A new open-source project called KOS Protocol wants to give AI agents a reliable source of verified facts about websites - and the proposed format is a kos.json file placed at a domain's root.
The concept draws from established web standards practice. robots.txt tells search crawlers which pages to skip. sitemap.xml guides them to indexable content. kos.json would serve a different purpose: letting site owners publish accurate information about their organization, products, or content that AI agents can read directly. When an AI agent is autonomously browsing the web to research a company - for a prospect report, a comparison tool, or a product recommendation - it frequently pulls from outdated cached data or assembles facts from unrelated sources. Getting company details wrong is one of the most common failure modes for AI agents doing research tasks.
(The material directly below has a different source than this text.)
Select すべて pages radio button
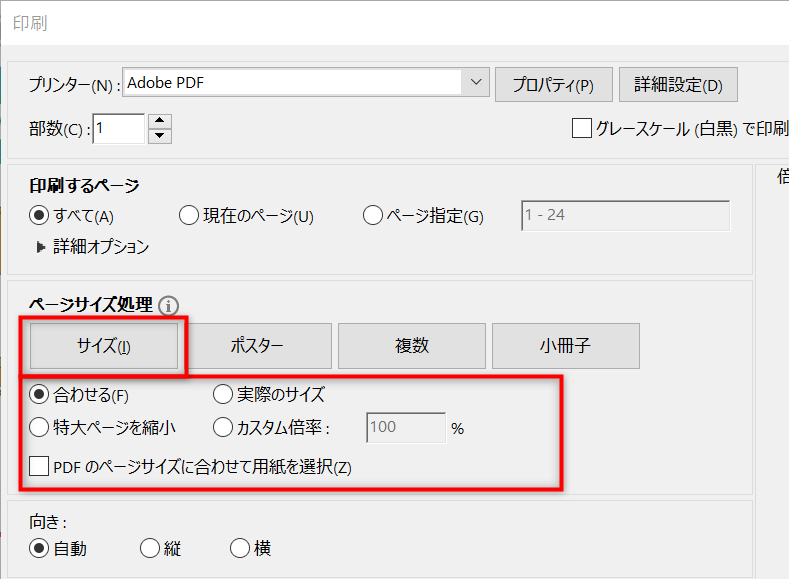789x579 pixels. click(40, 215)
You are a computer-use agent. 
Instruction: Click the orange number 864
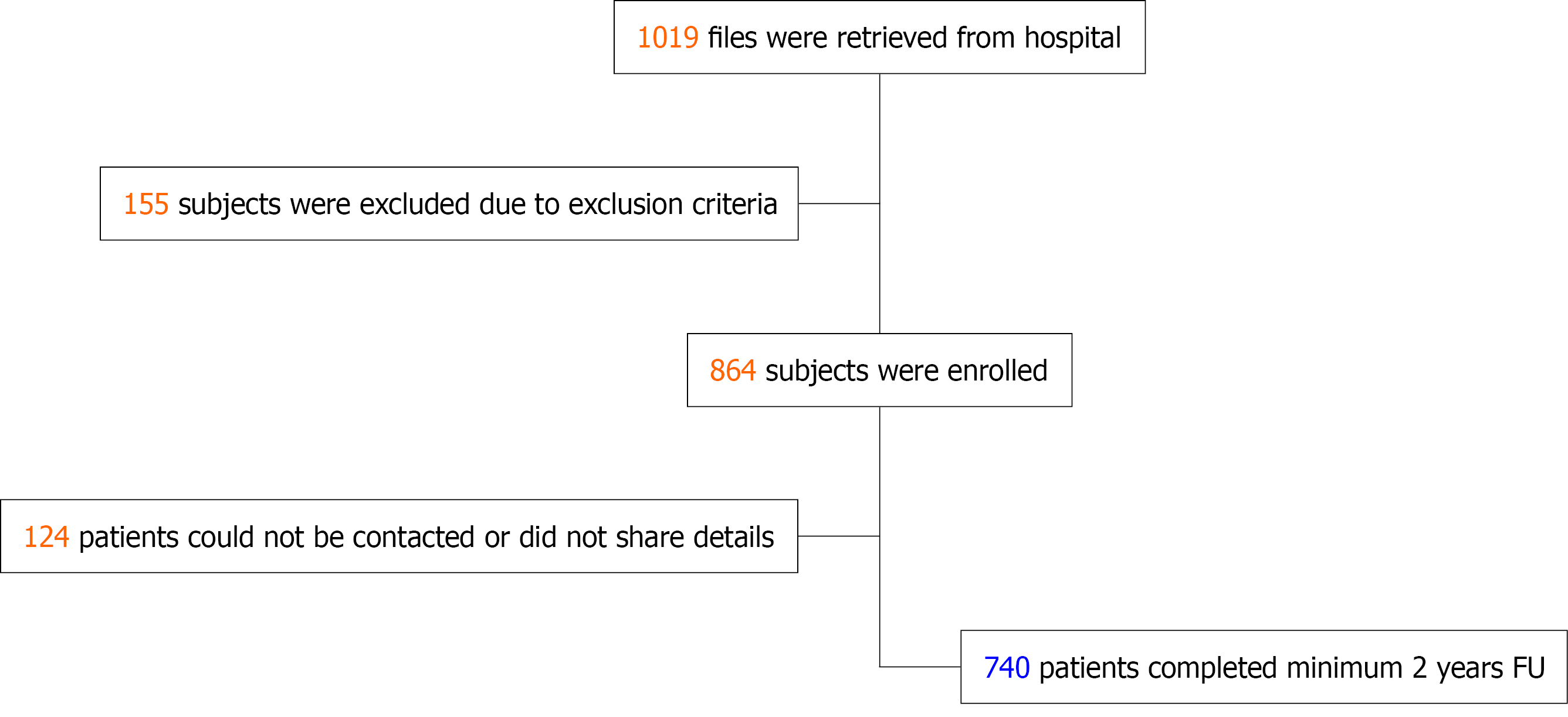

The underlying problem is legitimate. Whether this specific format solves it depends almost entirely on whether major platforms choose to support reading kos.json files. The AI agent standards space is crowded right now - Anthropic's Model Context Protocol (MCP), various OpenAPI specifications, and others are competing to define how agents interact with web services. KOS Protocol has a narrower, simpler scope than most - verified facts only, not full service integration - which could be an advantage or could make it insufficient for developers who need more.
The project has minimal public traction as of April 2026. For anyone building AI agent workflows that require accurate, up-to-date company or product information, the core idea of a verified facts endpoint has real merit - regardless of whether this particular implementation gains adoption.